Rien ne se fait à la légère. En amont de tout voyage proposé avec des mois et des mois en avance, il y a au préalable le souci du détail pour privilégier la faisabilité. Trois voyages par an sont organisés et sont tous réussis chez Madagascar Grande île Travel. Ce n’est donc pas une course au nombre qui compte, mais une certitude vis-à-vis de l’intérêt que le public portera sur une offre de voyage proposée. Ces trois voyages sont les voyages en groupe tout simplement, mais en addition il y a les voyages spécifiques pour organismes, entre collaborateurs, entre membres d’une même famille, ce sont les voyages privés dont la confidentialité est de rigueur. Lorsque la conviction de voyager est là , on est également là pour permettre à chacun de réaliser ses rêves.

Qui est le plus rentable le tourisme inbound ou le tourisme outbound ?

Le tourisme inbound, c’est-à-dire à l’intérieur de nos frontières nationales par exemple, rapporte énormément pour les opérateurs locaux. Le tourisme outbound rapporte aux entreprises existantes dans le lieu de destination. L’organisateur du voyage, est celui, qui est dans la chaîne, à se retrouver le moins rémunéré car il participe juste, et cela à juste titre, à la réussite du voyage et il ne perçoit rien sur les frais d’hébergement ou de restauration qui sont encaissés par les hôteliers et restaurateurs. D’où il faut insister sur la collaboration et des partenariats existants contribuent beaucoup à la motivation de l’organisateur de voyage. La concurrence dans le tourisme inbound et outbound n’est pas un problème lorsque chacun excelle et fait de son mieux dans son savoir-faire. Étonnant peut-être, mais n’empêche que cela existe, les participants aux voyages entretiennent une fidélité vis-à-vis de l’organisateur, d’où l’existence des réductions de frais de service à payer.

Et comment peut-on évaluer la satisfaction d’un participant à un voyage ?

L’identification du besoin du participant au voyage se fait très tôt. Tout au long de la période d’accomplissement des formalités administratives, une écoute active est dédiée à chaque participant pour connaître ses desideratas et réelles attentes.C’est en connaissance de ses attentes que le réajustement des conditions et critères contenus dans une offre de voyage intervient. Le voyageur satisfait, se décide à voyager de nouveau, toujours vers de nouvelles destinations bien sûr.

Et qu’en est-il des structures d’accueil que ce soit pour le tourisme inbound ou celui outbound ?
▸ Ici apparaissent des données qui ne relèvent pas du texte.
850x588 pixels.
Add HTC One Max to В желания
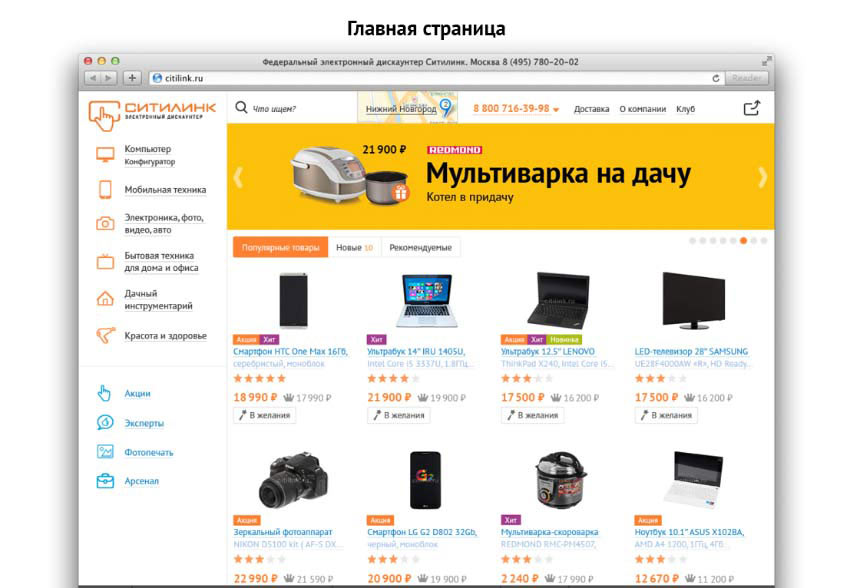pyautogui.click(x=265, y=416)
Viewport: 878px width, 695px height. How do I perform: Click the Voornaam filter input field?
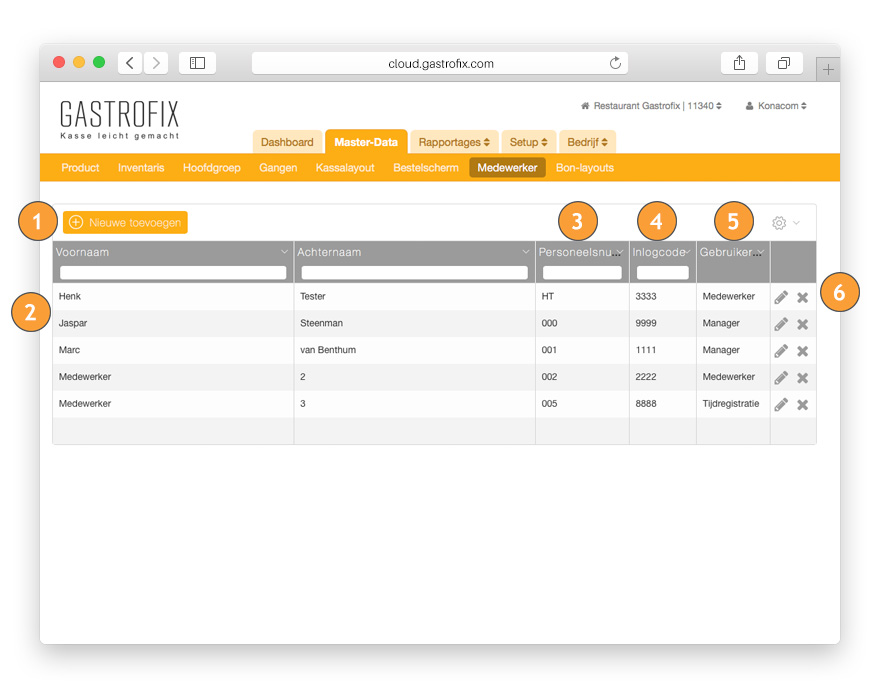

L’économie de moyens est le principe, on oriente le voyageur vers ce qui est à sa portée. On veille de temps à autre à proposer des endroits où le rapport qualité-prix satisfait aux attentes du voyageur en termes d’hébergement, de locomotion, de restauration. L’effort se base sur la quête de tout ce qui peut rendre mémorable et inoubliable un voyage. Pour les touristes qui viennent à Madagascar par exemple, des communautés villageoises en partenariat avec Madagascar Grande île Travel peuvent les héberger. Il y a là le concept consistant à concilier le mode de vie locale avec l’hospitalité que demande un voyageur de passage.

Y a-t-il d’autres options?

Même en passant du temps sous un toit ordinaire et typiquement malgache, le touriste peut déjà garder des souvenirs qu’il raconte ensuite chez Madagascar Grande île Travel. Pas loin du siège de Madagascar Grande île Travel à Alasora, des communautés villageoises sont viabilisées et peuvent accueillir des touristes en provenance de l’étranger. En habituant également les touristes à s’accommoder au mode de vie normal et quotidien des Malgaches, on achemine implicitement ces touristes vers le quotidien vécu par les habitants de la Grande-île.